楽器を高々と突き上げて演奏する部員たち=愛知県小牧市、川津陽一撮影
作業着とヘルメット姿で演奏する愛知県立小牧工業高校のマーチングバンド部が売れっ子になりつつある。男子生徒のひたむきさと型破りのパフォーマンスが受けて、音楽祭やイベントに招かれる機会が増えている。
12日には、3年生にとって最後の舞台となる卒業演奏会があった。授業で使う水色の作業着と黄色のヘルメット姿の男子部員20人が体育館に勢ぞろい。
「気合入れて頑張るぞ」。主将の太田竣君(18)=自動車科3年=のかけ声に、部員たちは大声で「オス!」。本番前、お決まりの腕立て伏せを始めた。

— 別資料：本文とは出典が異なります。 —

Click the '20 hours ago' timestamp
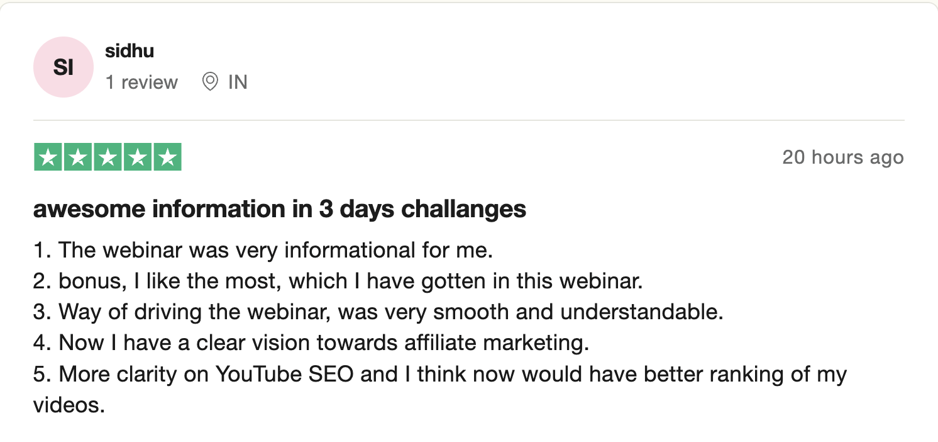The height and width of the screenshot is (442, 938). click(842, 157)
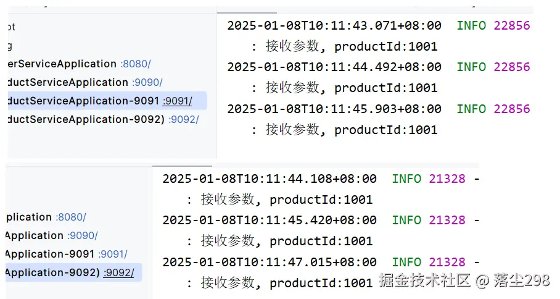Screen dimensions: 560x299
Task: Open :9090/ link in the lower service tree
Action: point(82,235)
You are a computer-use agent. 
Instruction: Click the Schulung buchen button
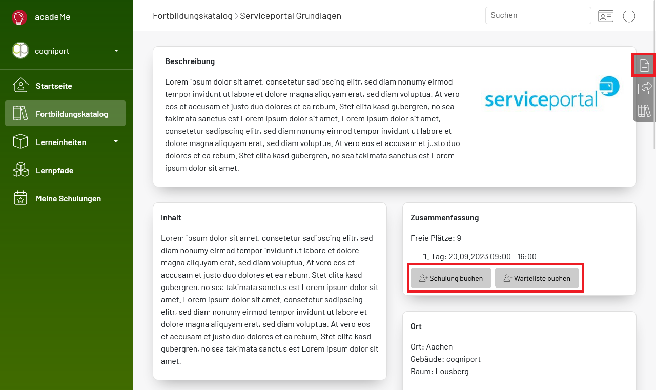(x=451, y=278)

楽器を構え、緊張した面持ちで舞台にひざまずく。「ドーン」。ドラムの大きな音が、演奏会の幕開けを告げた。部員たちが、楽器を演奏しながら舞台を降りてきた。オープニング曲はミュージカル「ラ・マンチャの男」より「見果てぬ夢」。トランペットの音が高らかに響くと、観客席から大きな拍手がわいた。

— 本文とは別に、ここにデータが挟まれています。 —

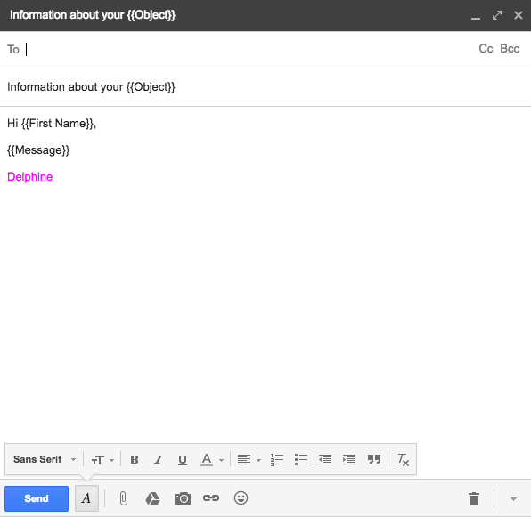Add Cc recipients

point(486,49)

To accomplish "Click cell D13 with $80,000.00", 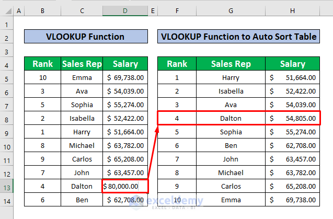I will click(x=125, y=186).
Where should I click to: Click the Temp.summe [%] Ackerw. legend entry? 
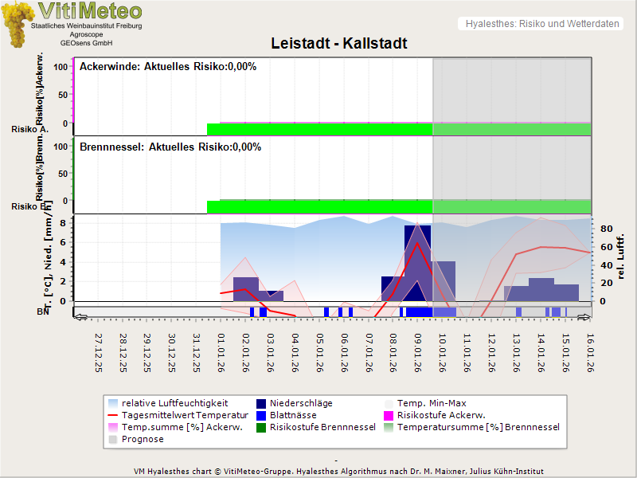tap(177, 427)
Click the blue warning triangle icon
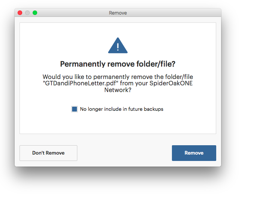The width and height of the screenshot is (253, 198). click(118, 46)
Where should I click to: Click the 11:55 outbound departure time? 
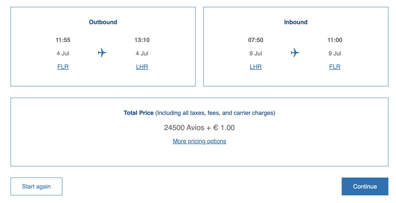click(x=63, y=40)
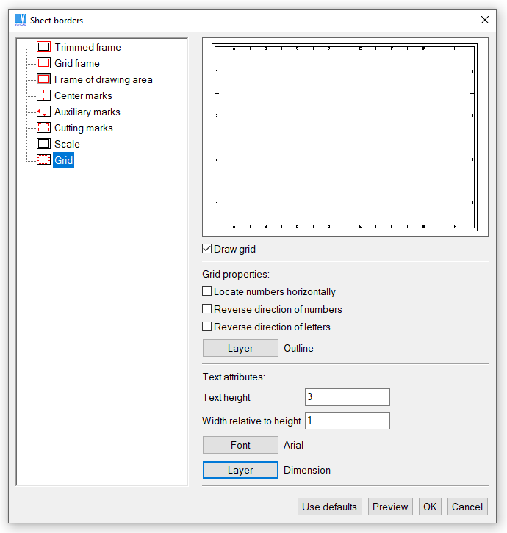Click the Auxiliary marks icon

(x=43, y=112)
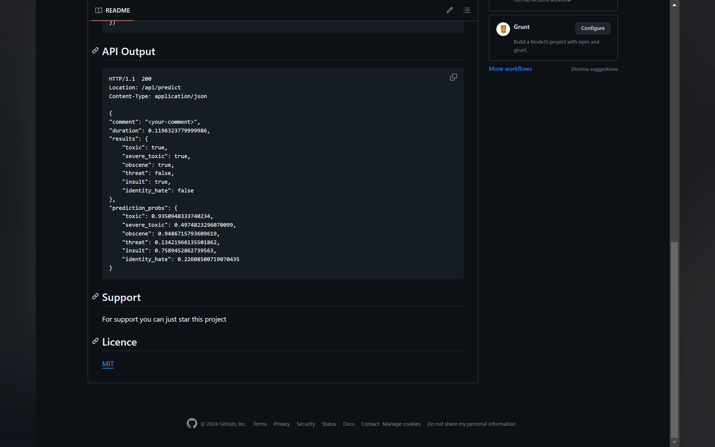Open the README outline list icon
The image size is (715, 447).
pyautogui.click(x=466, y=10)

マーチングバンド部の名前は「ENGINEER REGIMENT」。直訳だと「エンジニアの連隊」だが、「ものづくりを支える技術者を目指す」との意味が込められている。
2008年に赴任した自動車科の澤田直樹教諭(44)が、休眠状態だった吹奏楽部を再生させた。7人でスタートしたが、初心者ばかりで音符も読めない。澤田教諭は楽譜を簡単にアレンジし、楽器を押さえる指を「1、2」と書いて教えた。

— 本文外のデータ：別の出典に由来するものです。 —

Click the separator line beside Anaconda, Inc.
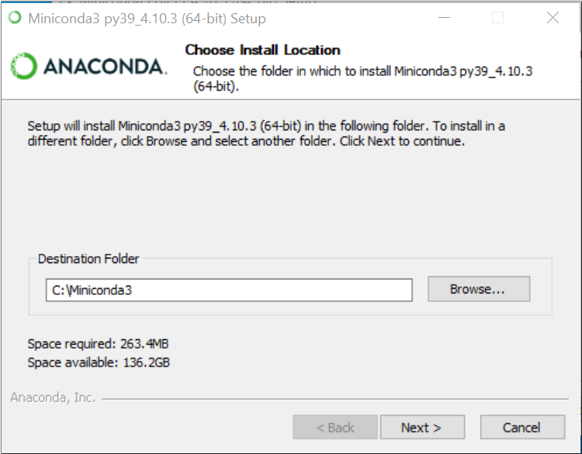This screenshot has width=582, height=454. pos(335,399)
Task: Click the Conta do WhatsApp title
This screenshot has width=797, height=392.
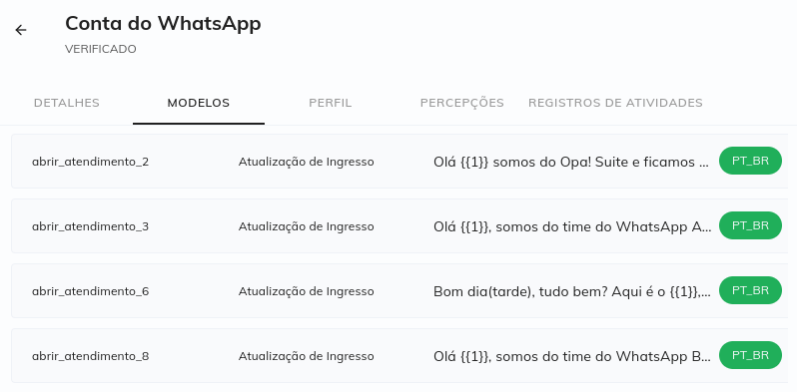Action: (163, 23)
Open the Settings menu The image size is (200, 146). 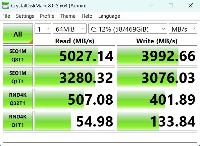pos(25,16)
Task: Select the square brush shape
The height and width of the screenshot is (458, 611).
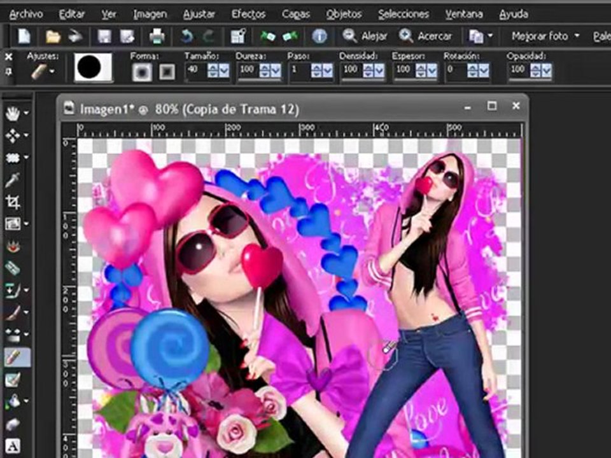Action: [x=166, y=72]
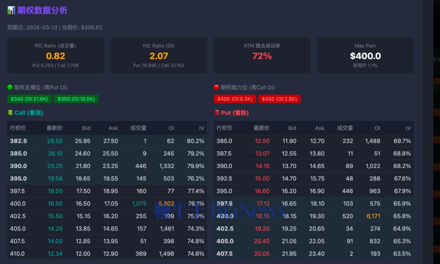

最初のうちは座って演奏するのがやっと。演奏がさまになってきた12年、「マーチングの方が見栄えもいいし、工業高校らしく作業着を着せたらおもしろいのでは」と、文化祭で初めて作業着姿でマーチングを披露した。翌年には、同県小牧市の吹奏楽フェスティバルに初参加。懸命なパフォーマンスに喝采が送られた。うわさが広まり、市民まつりや自動車学校のイベントに呼ばれるようになった。作業着姿がすっかり定着し、部員たちも「型にはまらない自由さが楽しい」と話す。